Embedded Arena: Iterative Optimization via Hardware Feedback

2026-06-15Hardware Architecture

Hardware ArchitectureArtificial Intelligence
AI summary

The authors explore using a large language model (LLM) agent to automatically optimize AI models for tiny devices like wildlife trackers and wearable sensors, which have strict limits on memory, power, and temperature. Their method involves a 'hardware-in-the-loop' system where the agent tests and adjusts the model directly on real devices to get feedback and improve it iteratively.
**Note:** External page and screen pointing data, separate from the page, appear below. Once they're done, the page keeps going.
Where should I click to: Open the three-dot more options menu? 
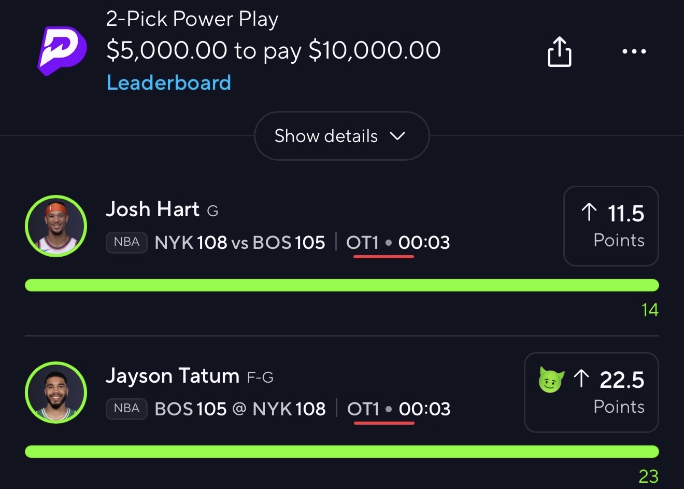[634, 51]
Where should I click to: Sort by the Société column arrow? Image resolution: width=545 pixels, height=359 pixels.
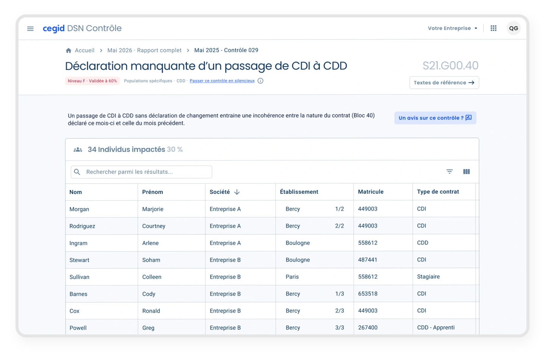point(237,192)

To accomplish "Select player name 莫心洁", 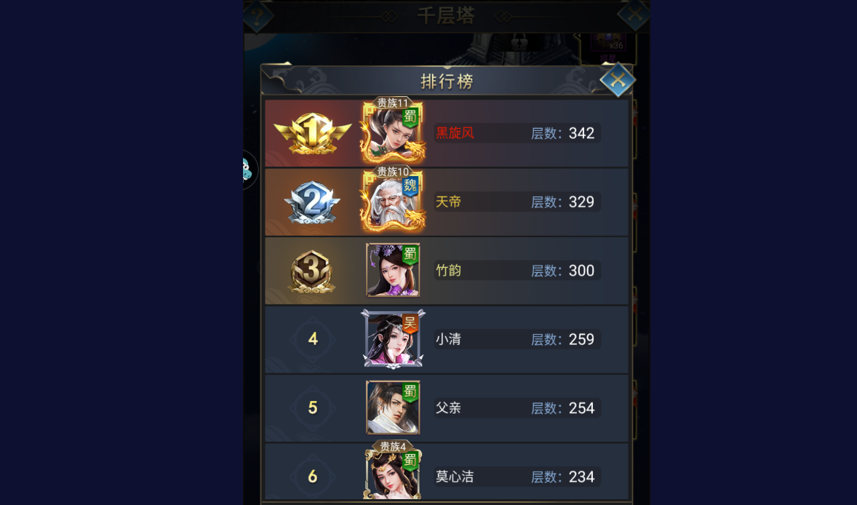I will point(455,477).
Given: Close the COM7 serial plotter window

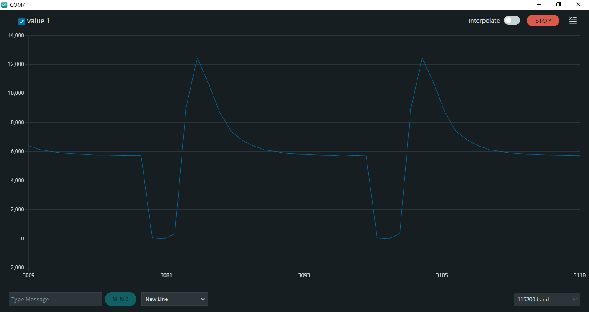Looking at the screenshot, I should pyautogui.click(x=578, y=5).
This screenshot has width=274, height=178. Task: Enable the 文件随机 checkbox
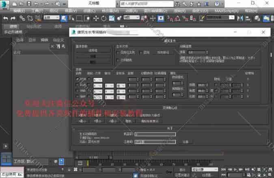pyautogui.click(x=118, y=60)
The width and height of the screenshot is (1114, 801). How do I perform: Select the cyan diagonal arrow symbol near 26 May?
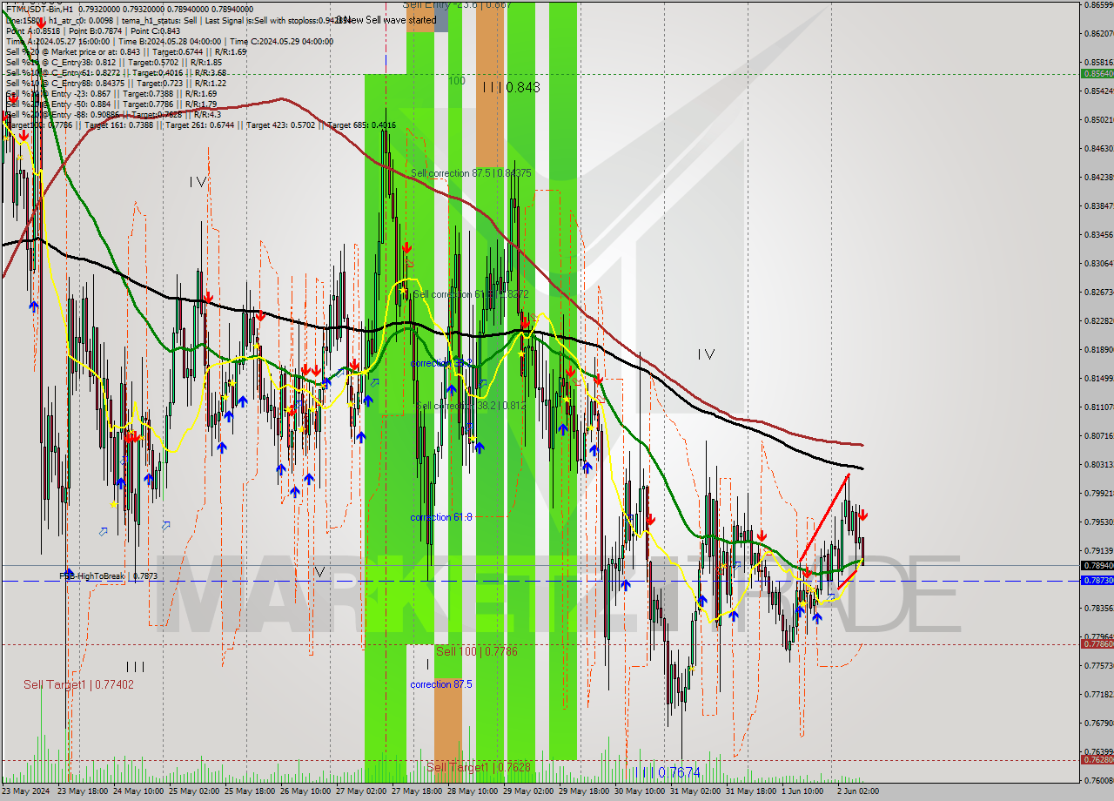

Unlike other models that failed without this feedback, their approach quickly succeeded and even outperformed human experts. They achieved huge reductions in model size with small drops in accuracy, enabling low-power operation including solar-powered devices. They tested this on practical tools like an elk-detection camera and a speech transcription wearable for child development studies.
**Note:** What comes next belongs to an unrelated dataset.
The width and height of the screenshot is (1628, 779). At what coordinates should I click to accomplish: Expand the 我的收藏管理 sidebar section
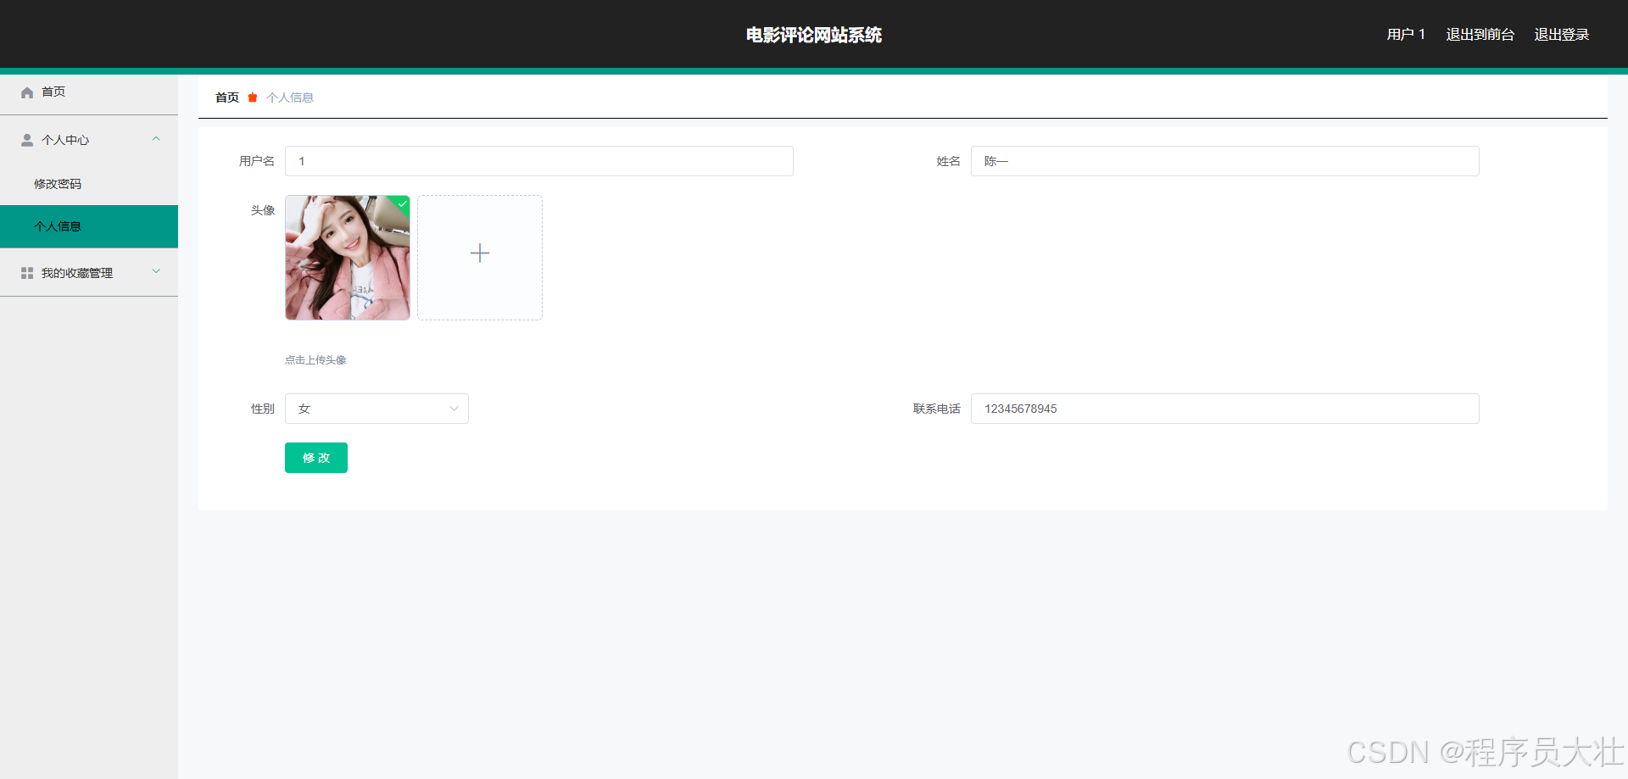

Embedded AIMicrocontrollers (MCUs)Hardware-in-the-loopModel compressionEnergy efficiencyLarge language models (LLMs)Edge computingFirmware optimizationVision modelsFeature Error Rate
Authors
Zhihan Zhang, Alexander Le Metzger, Jiuyang Lyu, Chun-Cheng Chang, Jiayi Shao, Yujia Liu, Emmanuel Azuh Mensah, Edward Wang, Kurtis Heimerl, Gregory D. Abowd, Shwetak Patel, Natasha Jaques, Vikram Iyer
Abstract
Embedded devices from wildlife monitoring stations to clinical wearables require local AI inference due to latency, communication, or privacy constraints. Optimizing models for heterogeneous microcontrollers (MCUs) requires simultaneously satisfying hard physical constraints on memory, power, and temperature while preserving accuracy, a multidimensional optimization that is today performed manually by experts. We ask whether an LLM agent can autonomously navigate this complex, multi-turn pipeline guided by real hardware feedback, and introduce a hardware-in-the-loop agent arena in which the agent iteratively refines both model and firmware -- compiling, flashing, and measuring on real hardware -- to enable closed-loop optimization. Frontier models, including Claude Opus 4.7 and Gemini 3.1 Pro, fail entirely without hardware feedback (0% deployment success), whereas our hardware-in-the-loop formulation achieves the first successful deployment within three iterations and can surpass human expert results within seven. This agentic co-optimization achieves 250x compression for vision models with <3.3% accuracy loss and 400x for audio with <6% Feature Error Rate loss, enabling battery-free operation on a commercial MCU via solar harvesting. We demonstrate practical impact in two real-world systems: an elk-detection camera trap (96.7% accuracy) and a phonetic-transcription wearable (8.44% FER) for child development research.